One side of our national immigration debate is led by activist liberals whose principal concern is the plight of immigrants — many of them unskilled and poor — who seek sanctuary from the legal consequences of violating U.S. immigration law. The immigration coverage in The New Yorker and the reporting of such New York Times reporters as Nina Bernstein, Liz Robinson, Marc Lacey, and Julie Hirschfeld Davis has provided a sympathetic, cosmopolitan forum for such views.
Now Reihan Salam, executive editor of National Review, has written a book that powerfully presents the other side of the debate. Salam challenges the notion that unrestrained immigration is such a positive force that only the bigoted oppose it. Provocatively titled Melting Pot or Civil War, it warns that unless we correct the chaotic mismanagement of our disjointed immigration system, we risk deepening divisions of class and race to the point that they will shatter civil society and plunge us into fratricidal violence.
Salam believes that uncontrolled immigration is corroding the American dream, which is built on a foundation of broad-based opportunity and middle-class prosperity. "High levels of low-skill immigration will make a middle-class melting pot impossible," he writes. He says we must reform immigration laws that, by favoring family connections above all else, have combined with mass illegal immigration to swell the ranks of the impoverished and marginalized.
Salam is concerned about the long-term consequences of such economic and societal imbalance. He fears that the children and grandchildren of today's immigrants may become so frustrated and resentful that they will eventually mount a populist revolt from the left.
Salam says the danger derives not only from the open-borders recklessness of the left but also from the xenophobic furies of the right. He blames President Trump for coarsening the debate and inciting hostility with his attacks on immigrants. "In the Age of Trump all conversations about immigration descend into dueling spasms of culture war outrage," he writes.
Salam is in a strong position to advance his argument. As the son of Bangladeshi immigrants, he is not vulnerable to the charges of nativism and bigotry that are often deployed to smother debate. Accordingly, his book carries the subtitle, A Son of Immigrants Makes the Case Against Open Borders.
Salam's presentation of his case is enhanced by his personal qualities. He exudes a tremendously attractive human decency and willingness to compromise. He presents his arguments with disarming warmth and conciliatory restraint. For example, he argues that as we reduce low-skill immigration, we should wipe the slate clean with an amnesty that would acknowledge our government's de facto acceptance of mass illegal immigration. He further facilitates dialogue and compromise by describing those who are here illegally as "unauthorized" rather than as "illegal aliens". He also advocates an expansion of safety-net programs for those who are struggling at the bottom rungs of our increasingly stratified social structure. These are the marks of a mensch, a powerful thinker, and an engaged citizen.

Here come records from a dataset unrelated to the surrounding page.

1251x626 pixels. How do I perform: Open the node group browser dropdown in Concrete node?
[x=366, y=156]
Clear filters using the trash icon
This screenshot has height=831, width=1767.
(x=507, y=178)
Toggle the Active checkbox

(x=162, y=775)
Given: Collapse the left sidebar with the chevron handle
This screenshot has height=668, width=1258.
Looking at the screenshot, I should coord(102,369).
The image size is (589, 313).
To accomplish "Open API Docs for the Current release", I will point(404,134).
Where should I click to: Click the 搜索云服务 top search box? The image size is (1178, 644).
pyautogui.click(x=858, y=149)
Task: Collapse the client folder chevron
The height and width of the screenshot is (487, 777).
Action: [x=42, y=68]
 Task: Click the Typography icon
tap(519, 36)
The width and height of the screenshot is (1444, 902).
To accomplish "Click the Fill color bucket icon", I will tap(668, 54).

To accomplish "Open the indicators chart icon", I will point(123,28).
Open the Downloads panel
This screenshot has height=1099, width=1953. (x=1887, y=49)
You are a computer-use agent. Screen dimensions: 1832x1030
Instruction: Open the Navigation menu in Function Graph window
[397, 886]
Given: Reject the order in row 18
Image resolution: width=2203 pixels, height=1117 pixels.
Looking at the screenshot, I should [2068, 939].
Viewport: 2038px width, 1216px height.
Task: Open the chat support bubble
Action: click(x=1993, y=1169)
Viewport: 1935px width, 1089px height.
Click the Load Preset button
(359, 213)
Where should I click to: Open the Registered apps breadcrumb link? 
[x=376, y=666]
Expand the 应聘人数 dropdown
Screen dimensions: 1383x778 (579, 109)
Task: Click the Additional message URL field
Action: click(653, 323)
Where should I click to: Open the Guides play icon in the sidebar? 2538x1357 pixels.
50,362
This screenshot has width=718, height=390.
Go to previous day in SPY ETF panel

In an interview with San Francisco public radio station KQED, Salam even offered qualified praise for the advocates of open borders. "What I admire about the left but what I just don't relate to is this deep idealism," he said. But then he added that he finds such utopianism fanciful in a world of human imperfection. Salam said his ambition is "to do something that's reasonable, humane, and sustainable."
In other words, Salam believes that while it would be nice if the United States could accommodate the tens of millions of people around the world who yearn for a path to U.S. citizenship, our social contract can survive only if we establish immigration limits and make them credible with resolute enforcement. Open borders and social equality simply cannot coexist.
Salam persuasively argues that "a more selective, skills-based immigration system would yield a more egalitarian economy ... and a more egalitarian economy would help heal our country's ethnic divides." That is a noble ambition. Salam has performed a public service in presenting it in his powerful and persuasive book.